## Task objective
Both the line with "This screenshot has width=763, height=655." and the line with "Expand the drawable" in the records below must appear in the output, along with every line between them, exactly and with nothing added.

## Records for the exercise
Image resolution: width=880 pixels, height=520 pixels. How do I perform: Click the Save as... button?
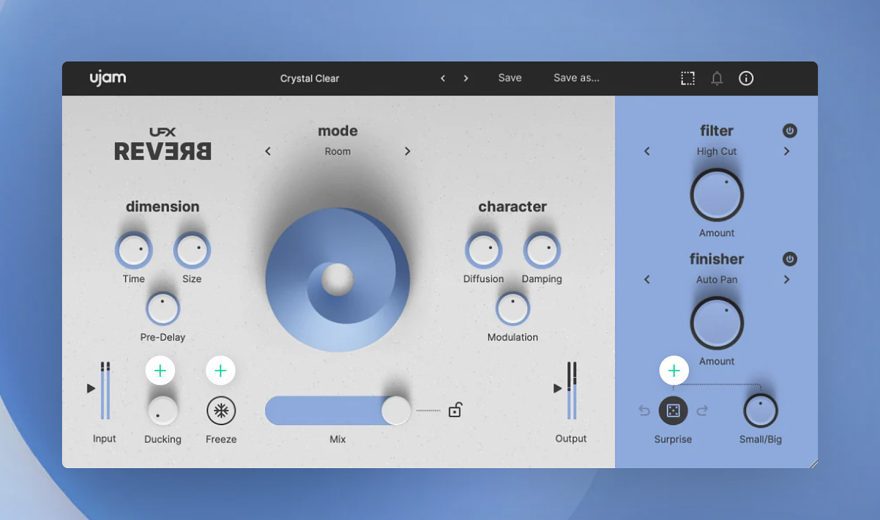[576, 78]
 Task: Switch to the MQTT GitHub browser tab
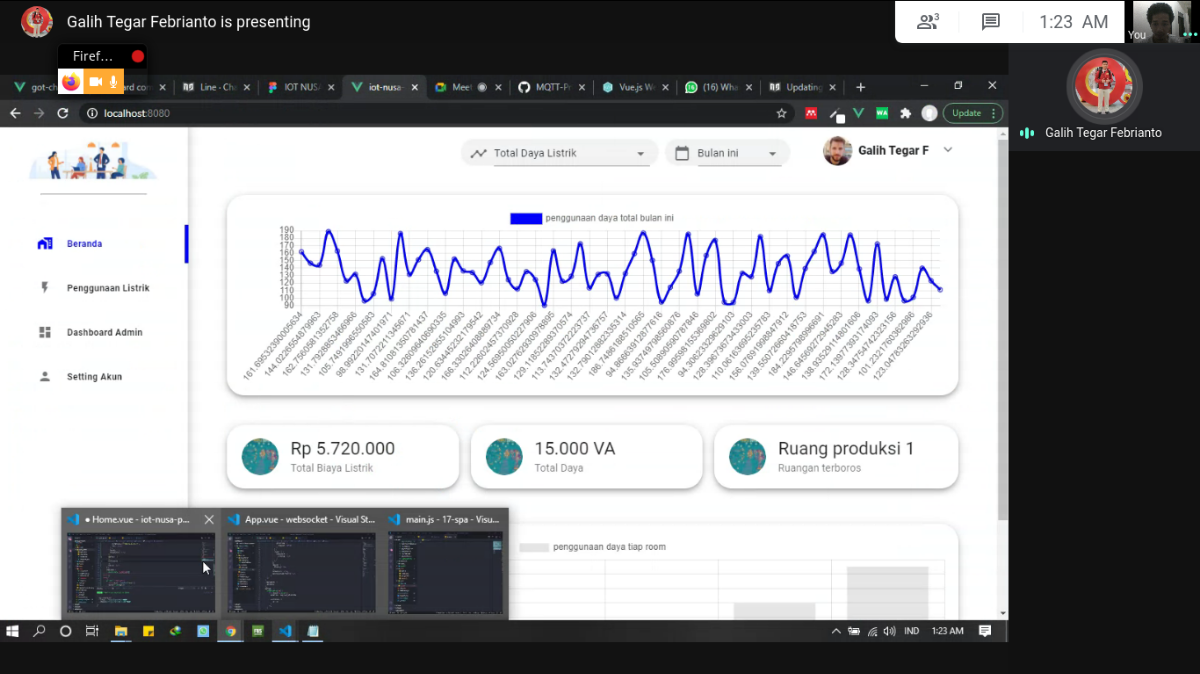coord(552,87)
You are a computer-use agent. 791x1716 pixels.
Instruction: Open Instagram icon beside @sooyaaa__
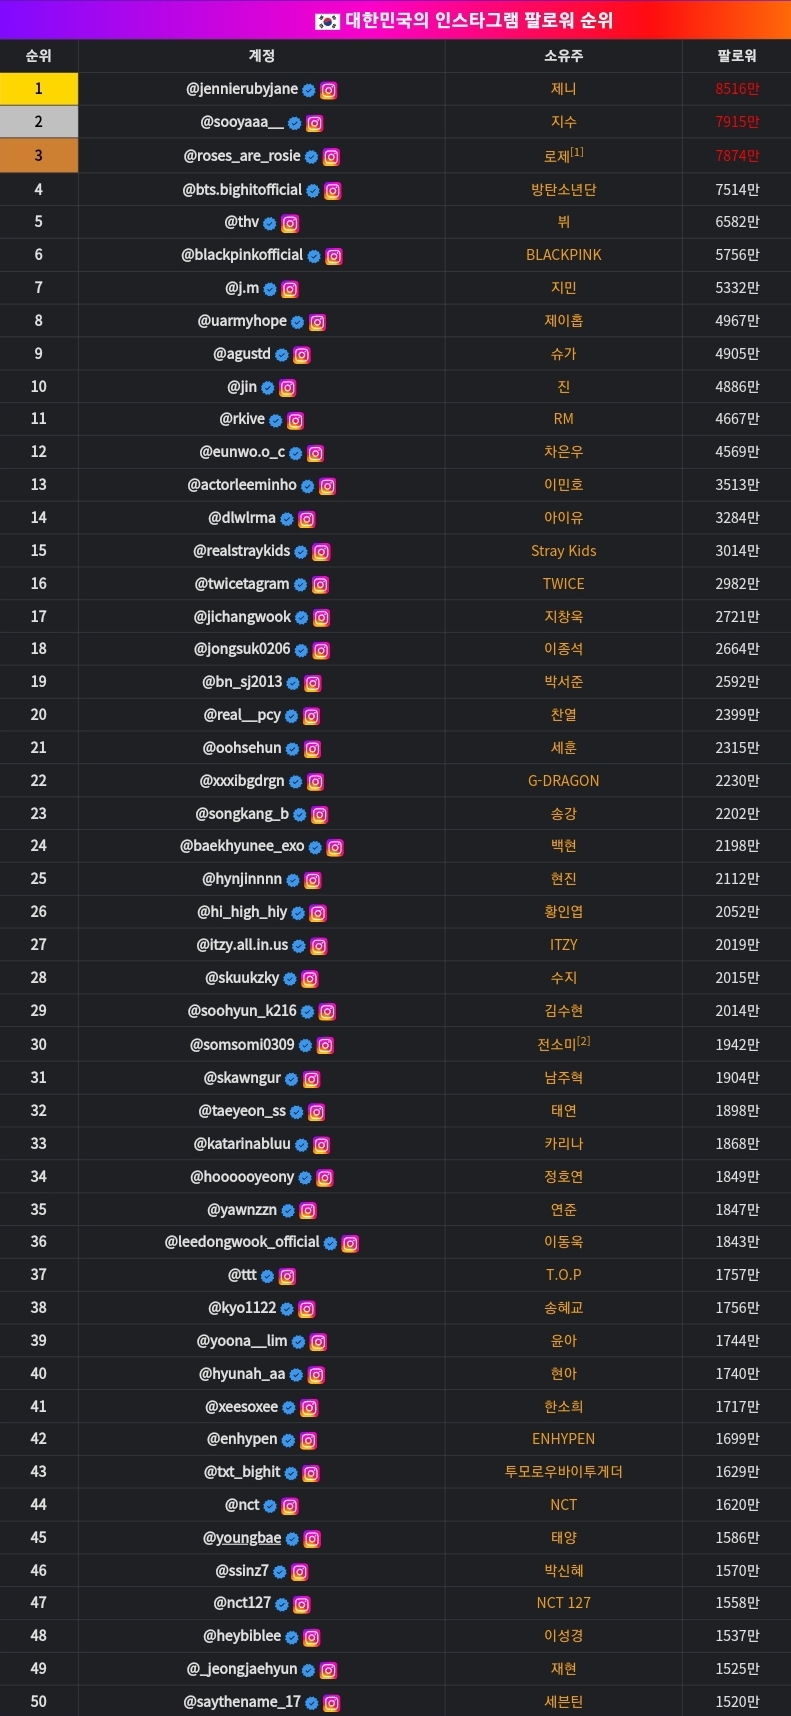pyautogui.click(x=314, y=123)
---
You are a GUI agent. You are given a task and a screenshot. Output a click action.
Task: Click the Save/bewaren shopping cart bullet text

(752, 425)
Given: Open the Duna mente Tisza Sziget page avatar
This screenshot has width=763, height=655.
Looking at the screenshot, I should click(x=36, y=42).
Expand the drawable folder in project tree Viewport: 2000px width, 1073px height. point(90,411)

## Exercise output
This screenshot has width=763, height=655.
Looking at the screenshot, I should click(x=36, y=42).
Expand the drawable folder in project tree Viewport: 2000px width, 1073px height. point(90,411)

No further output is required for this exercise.